Diabetes mellitus (DM) was defined according to the following criteria: (1) self-reported physician diagnosis of diabetes; (2) glycated hemoglobin (HbA1c) level of ≥6.5%; (3) fasting plasma glucose (FPG) concentration of ≥126 mg/dL (7.0 mmol/L); (4) random blood glucose level of ≥200 mg/dL (11.1 mmol/L); (5) affirmative responses to any of the following questionnaire items: “Ever told by a doctor that you have diabetes,” “Currently taking insulin,” or “Taking oral medication to lower blood sugar.”
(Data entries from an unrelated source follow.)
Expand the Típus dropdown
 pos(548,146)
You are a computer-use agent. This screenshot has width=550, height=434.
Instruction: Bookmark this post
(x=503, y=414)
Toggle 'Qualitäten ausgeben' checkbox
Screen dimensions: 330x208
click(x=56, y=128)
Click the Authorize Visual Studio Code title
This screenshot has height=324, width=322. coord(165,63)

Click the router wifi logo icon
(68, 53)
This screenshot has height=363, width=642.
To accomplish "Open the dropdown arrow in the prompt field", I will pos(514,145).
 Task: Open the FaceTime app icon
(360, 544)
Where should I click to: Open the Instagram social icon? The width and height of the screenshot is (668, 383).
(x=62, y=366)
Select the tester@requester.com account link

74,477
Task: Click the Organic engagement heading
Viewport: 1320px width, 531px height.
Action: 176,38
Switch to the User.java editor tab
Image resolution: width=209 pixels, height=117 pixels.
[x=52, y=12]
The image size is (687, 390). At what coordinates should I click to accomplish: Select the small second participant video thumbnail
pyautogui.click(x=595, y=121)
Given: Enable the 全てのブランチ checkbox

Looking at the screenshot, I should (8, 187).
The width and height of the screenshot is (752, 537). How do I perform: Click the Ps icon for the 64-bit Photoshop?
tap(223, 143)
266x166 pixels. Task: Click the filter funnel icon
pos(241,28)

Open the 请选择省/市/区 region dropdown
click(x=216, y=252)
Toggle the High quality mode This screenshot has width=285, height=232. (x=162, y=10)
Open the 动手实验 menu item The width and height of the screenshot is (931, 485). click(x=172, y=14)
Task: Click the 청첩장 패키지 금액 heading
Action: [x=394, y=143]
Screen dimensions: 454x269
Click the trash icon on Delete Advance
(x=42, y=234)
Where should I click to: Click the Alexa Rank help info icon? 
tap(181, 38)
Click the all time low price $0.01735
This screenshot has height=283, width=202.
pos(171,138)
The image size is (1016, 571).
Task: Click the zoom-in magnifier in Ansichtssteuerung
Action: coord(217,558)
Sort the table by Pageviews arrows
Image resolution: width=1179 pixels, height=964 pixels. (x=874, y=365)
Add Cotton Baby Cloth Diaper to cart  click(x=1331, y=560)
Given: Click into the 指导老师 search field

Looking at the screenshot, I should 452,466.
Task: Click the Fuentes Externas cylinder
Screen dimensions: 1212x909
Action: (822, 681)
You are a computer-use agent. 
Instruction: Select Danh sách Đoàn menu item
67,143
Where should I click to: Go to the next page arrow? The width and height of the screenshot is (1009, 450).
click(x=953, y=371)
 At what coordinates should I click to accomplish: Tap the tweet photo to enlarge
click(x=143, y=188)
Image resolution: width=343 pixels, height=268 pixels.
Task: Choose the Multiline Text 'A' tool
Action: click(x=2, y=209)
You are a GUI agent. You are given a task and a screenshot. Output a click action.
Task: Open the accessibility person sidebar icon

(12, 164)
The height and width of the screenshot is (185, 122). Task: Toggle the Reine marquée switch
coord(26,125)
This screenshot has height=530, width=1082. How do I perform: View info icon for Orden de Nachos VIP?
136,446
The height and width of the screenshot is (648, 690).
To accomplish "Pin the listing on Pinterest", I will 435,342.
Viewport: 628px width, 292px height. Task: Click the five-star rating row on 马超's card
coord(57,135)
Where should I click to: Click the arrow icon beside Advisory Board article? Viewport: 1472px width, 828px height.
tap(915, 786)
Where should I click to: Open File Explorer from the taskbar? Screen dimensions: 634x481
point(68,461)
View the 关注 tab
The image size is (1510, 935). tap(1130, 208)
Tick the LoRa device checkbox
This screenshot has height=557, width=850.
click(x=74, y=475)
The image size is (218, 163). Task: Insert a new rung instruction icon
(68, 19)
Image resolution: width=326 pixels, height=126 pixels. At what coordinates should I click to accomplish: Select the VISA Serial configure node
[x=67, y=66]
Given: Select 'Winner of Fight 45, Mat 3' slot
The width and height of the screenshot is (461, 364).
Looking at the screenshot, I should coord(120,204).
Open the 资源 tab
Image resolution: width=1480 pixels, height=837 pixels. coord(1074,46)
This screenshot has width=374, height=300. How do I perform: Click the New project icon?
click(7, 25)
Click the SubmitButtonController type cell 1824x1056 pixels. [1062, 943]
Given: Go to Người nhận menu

History of cardiovascular disease (CVD) was defined based on self-reported physician diagnoses from the Medical Condition questionnaire. Participants were classified as having a history of CVD if they provided affirmative responses to any of the following items: “Ever been told by a doctor that you had congestive heart failure,” “Ever been diagnosed with coronary heart disease,” “Ever been told you had angina or angina pectoris,” “Ever been diagnosed with a heart attack,” or “Ever been told you had a stroke.”

2.4 Statistical analysis

The data were analyzed and visualized using R statistical software (version 4.2.0) and EmpowerStats (version 6.0). Given the nonnormal distribution of the CAR data, a logarithmic transformation with the base “e” was applied, and the transformed values were subsequently used in all analyses conducted in this study. Categorical variables are expressed as percentages (%), while continuous variables are presented as means ± standard errors (SE) for normally distributed or approximately normally distributed data, and as medians with interquartile ranges (IQRs) for non-normally distributed data. Weighted multiple linear regression analysis was employed to examine the relationships between Ln(CAR) and CAP and LSM, estimating beta coefficients (β) and 95% confidence intervals (CIs). Three distinct models were constructed according to the covariates: Model 1, which was non-adjusted; Model 2, which was adjusted for age, sex, and race; and Model 3, which was adjusted for all the covariates outlined in Table 1. Additionally, subgroup analysis was performed on the basis of the BMI (kg/m²) categories (<25, 25–30, ≥30) of the participants to identify specific cohort characteristics requiring further attention. Smoothing curves were used to illustrate the shape of the relationship between the Ln(CAR) and CAP and between the Ln(CAR) and the LSM. Using a threshold regression model, the inflection point for Ln(CAR) on the smoothing curve was estimated. The ROC curve was employed to compare the diagnostic accuracy of CAR and SII in detecting NAFLD. The diagnostic performance of NAFLD was evaluated by calculating the area under the curve (AUC). p < 0.05 was considered to indicate statistical significance.

Table 1

Table 1. Weighted characteristics of the study population on the basis of the controlled attenuation parameter (CAP).

3 Results

3.1 Baseline demographic and clinical features

In accordance with stringent inclusion and exclusion criteria, 3,597 men (48.58%) and 3,807 women (51.42%) were enrolled in this study. Among these participants, the average age was 45.10 ± 21.39 years. The racial distribution consisted of 34.16% non-Hispanic White, 25.63% non-Hispanic Black, 11.90% Mexican American, and 28.31% from other racial backgrounds. For Ln(CAR), CAP, and LSM, the average (SD) values were (−10.12) (1.27), 257.25 (63.17) dB/m, and 5.84 (4.92) kPa, respectively.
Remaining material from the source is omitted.